• Aim of the task:
Retype only the lines that run from the top of the material below to the line bearing "You are a computer-use", inclusive, and keep the pictures out.

________________________

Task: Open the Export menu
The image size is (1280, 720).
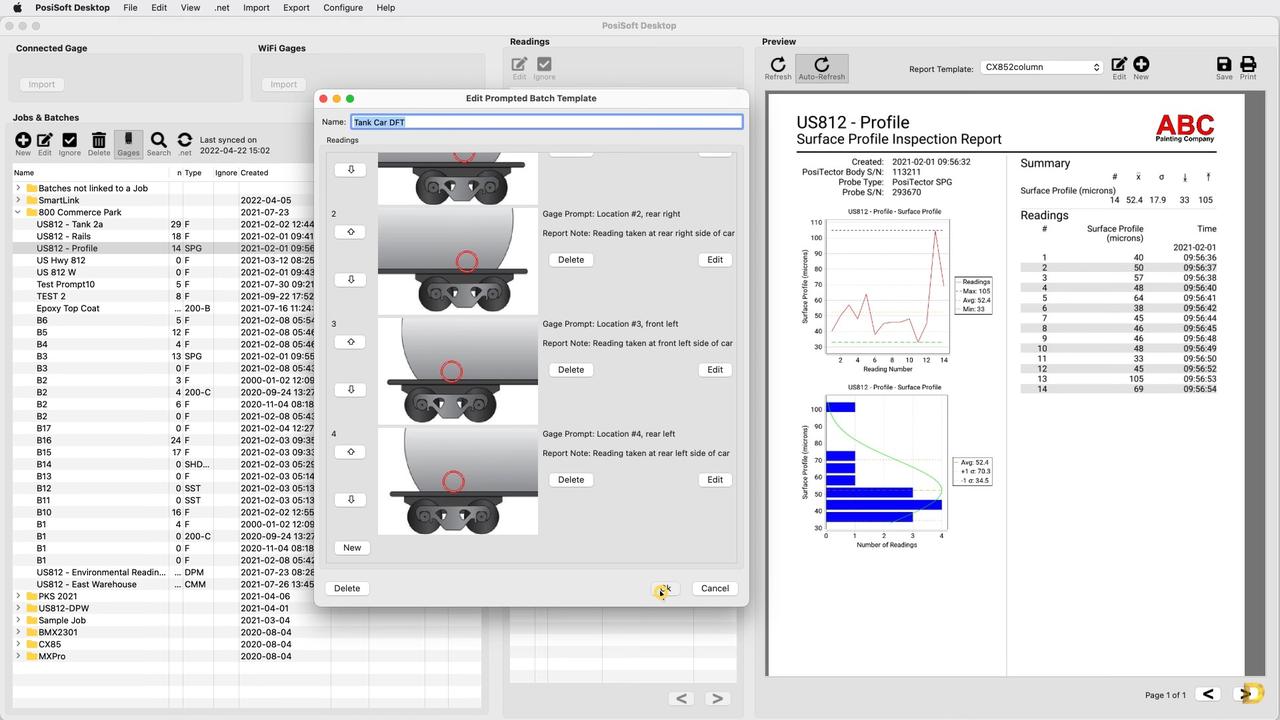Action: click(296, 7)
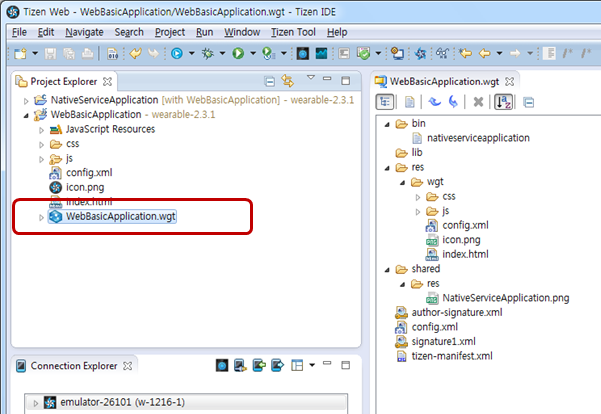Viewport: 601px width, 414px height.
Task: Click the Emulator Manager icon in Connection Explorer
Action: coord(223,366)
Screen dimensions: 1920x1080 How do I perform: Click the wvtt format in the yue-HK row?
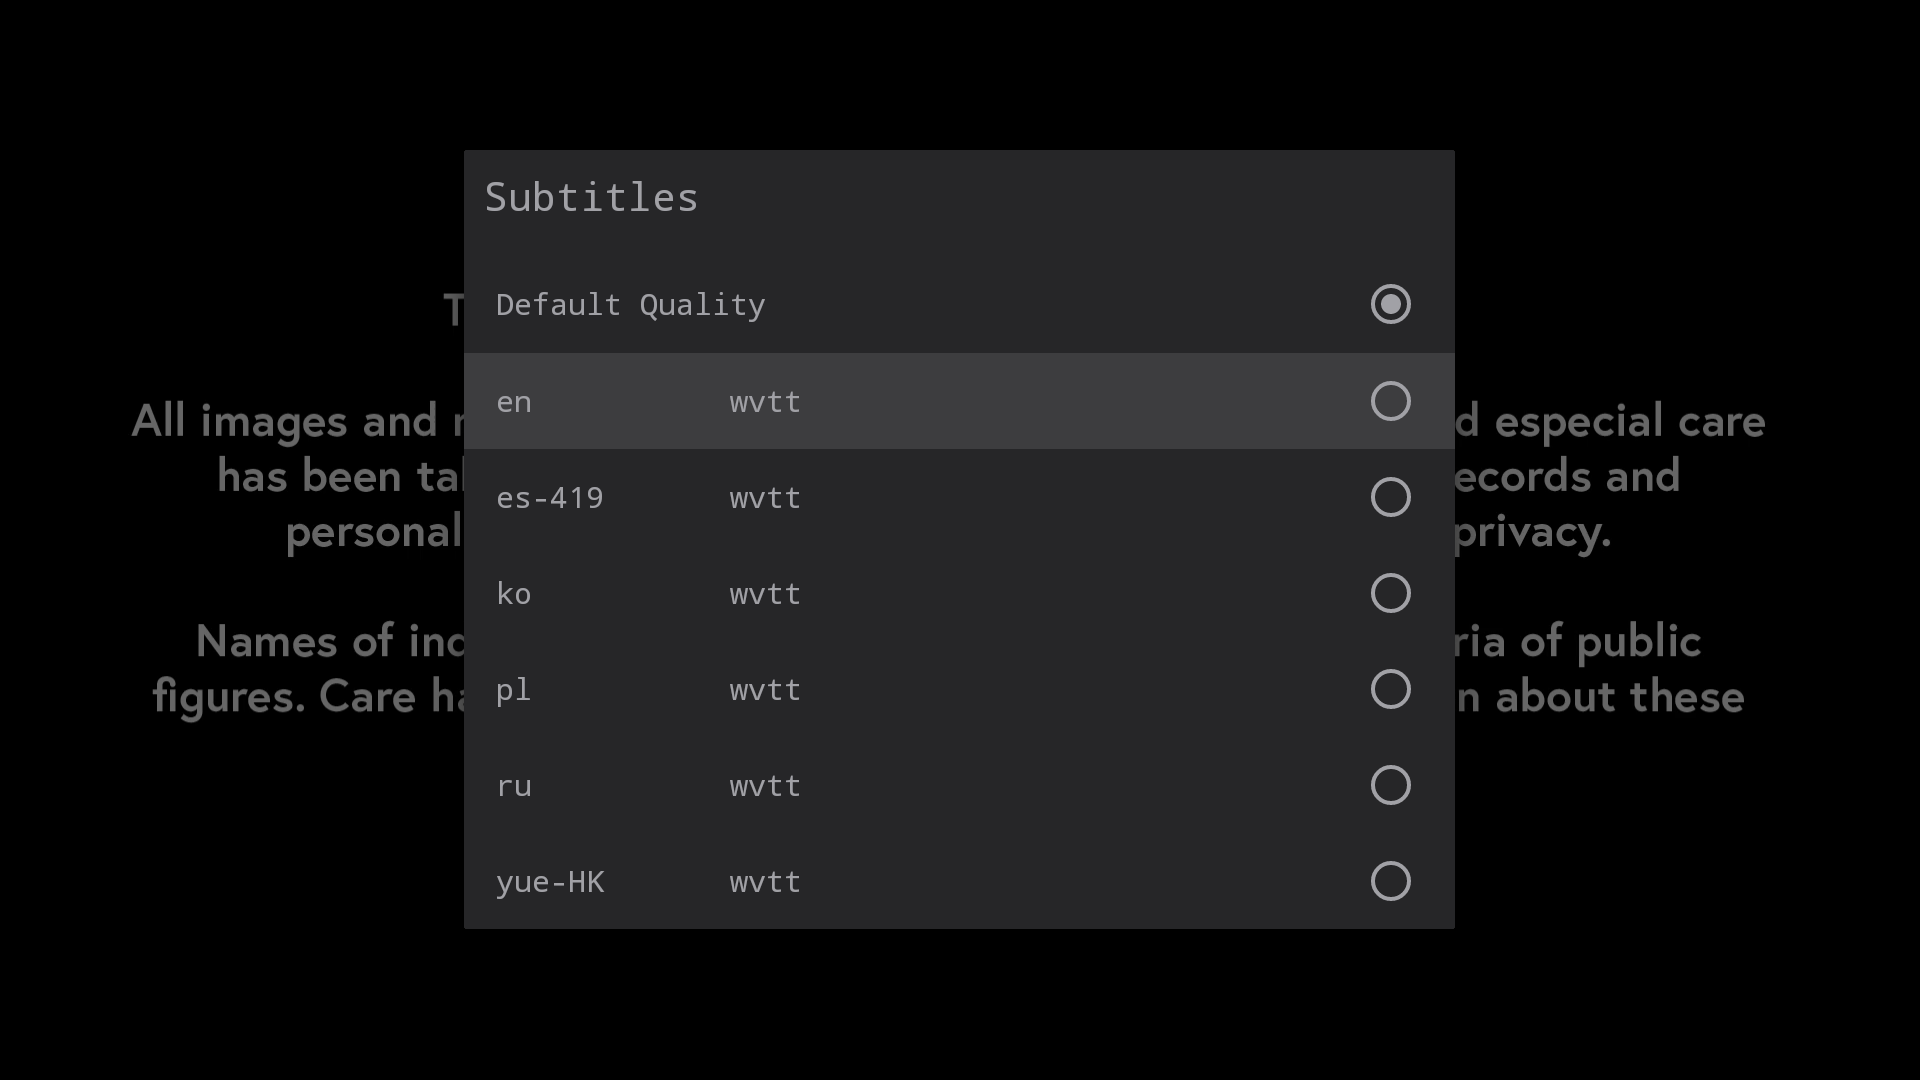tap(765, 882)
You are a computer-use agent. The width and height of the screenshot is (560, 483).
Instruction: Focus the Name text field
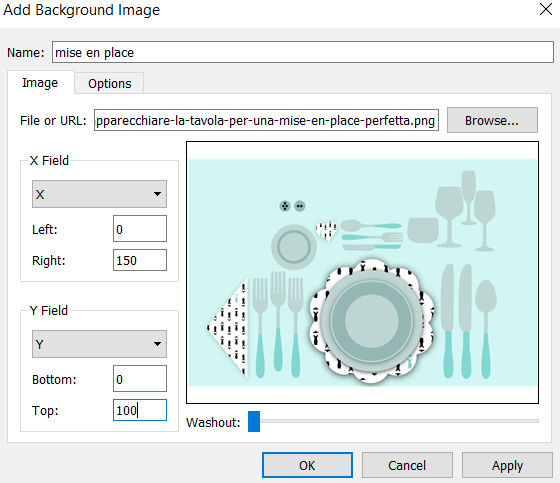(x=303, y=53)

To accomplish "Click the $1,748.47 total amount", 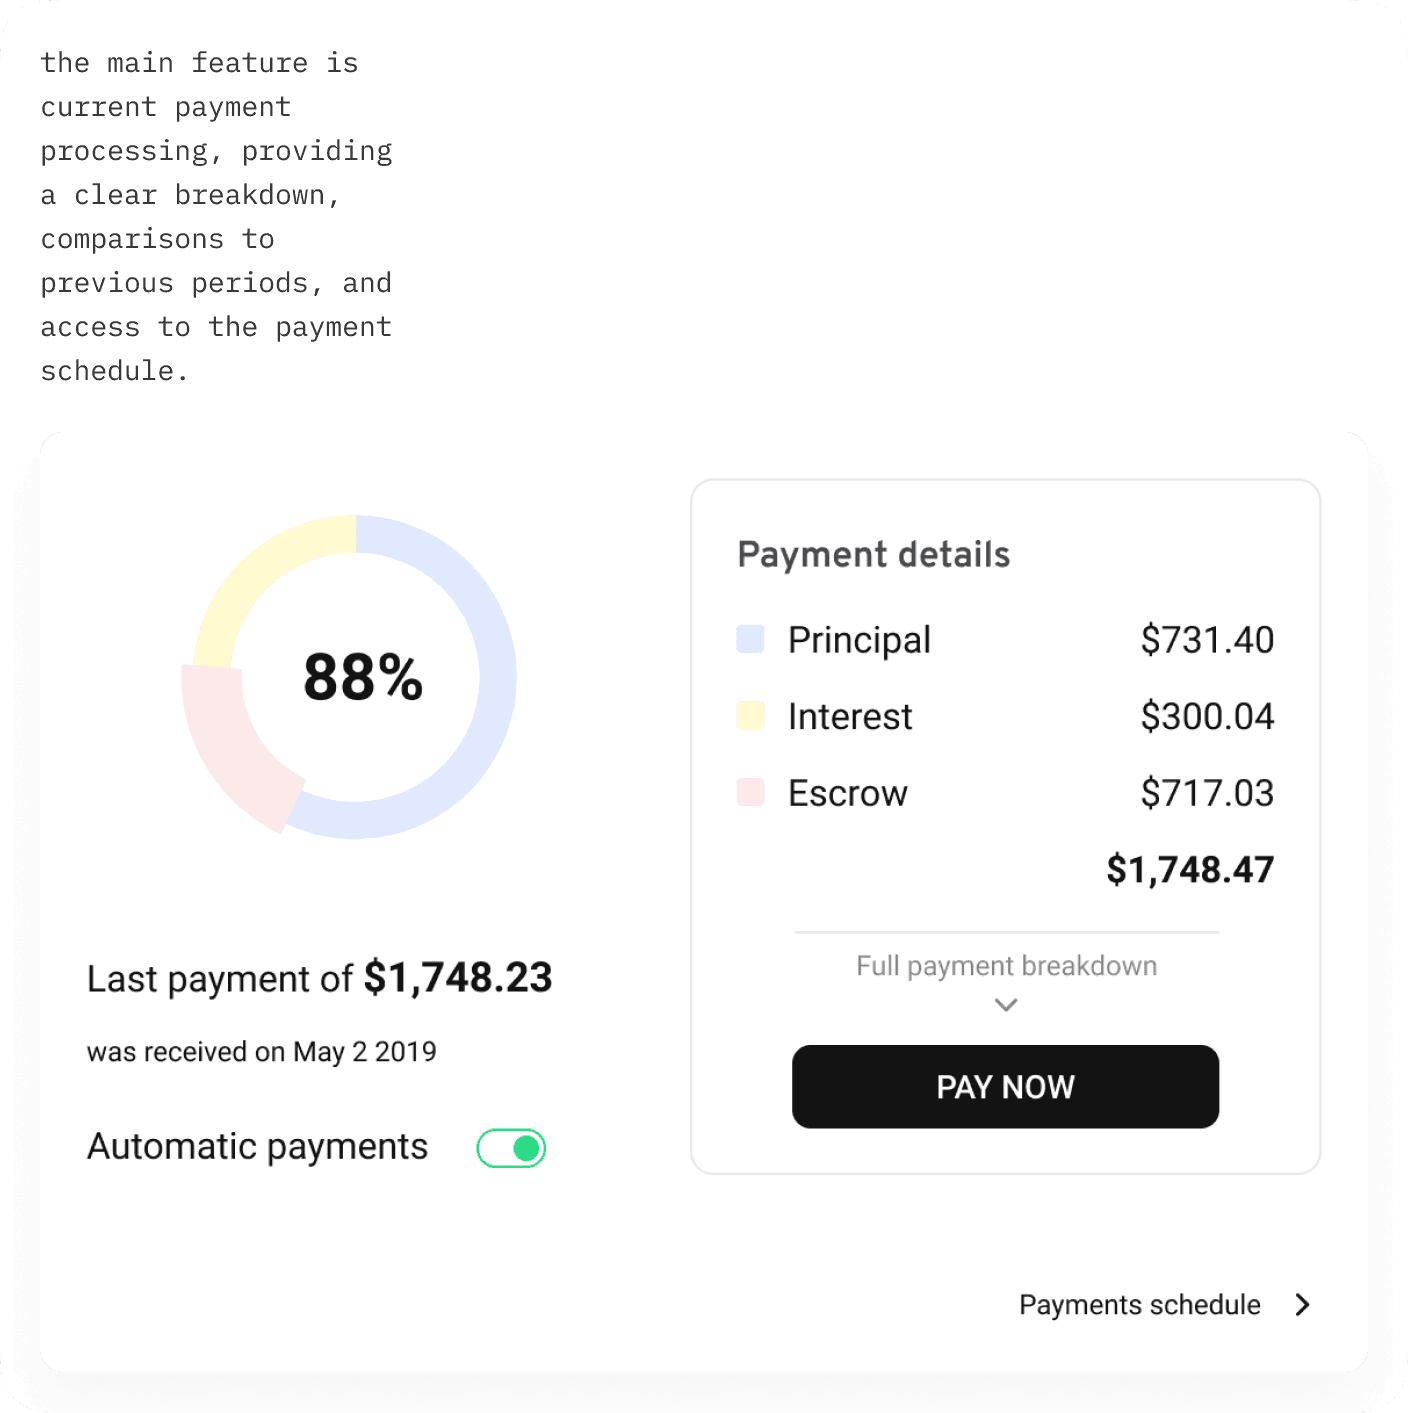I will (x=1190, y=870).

________________________

• Response area:
Task: Open the Export menu
The image size is (1280, 720).
Action: click(296, 7)
Viewport: 601px width, 414px height.
Task: Click the Emulator Manager icon in Connection Explorer
Action: coord(223,366)
Screen dimensions: 1920x1080 How do I perform: Click the wvtt format in the yue-HK row?
tap(765, 882)
You are a computer-use agent. The width and height of the screenshot is (560, 483).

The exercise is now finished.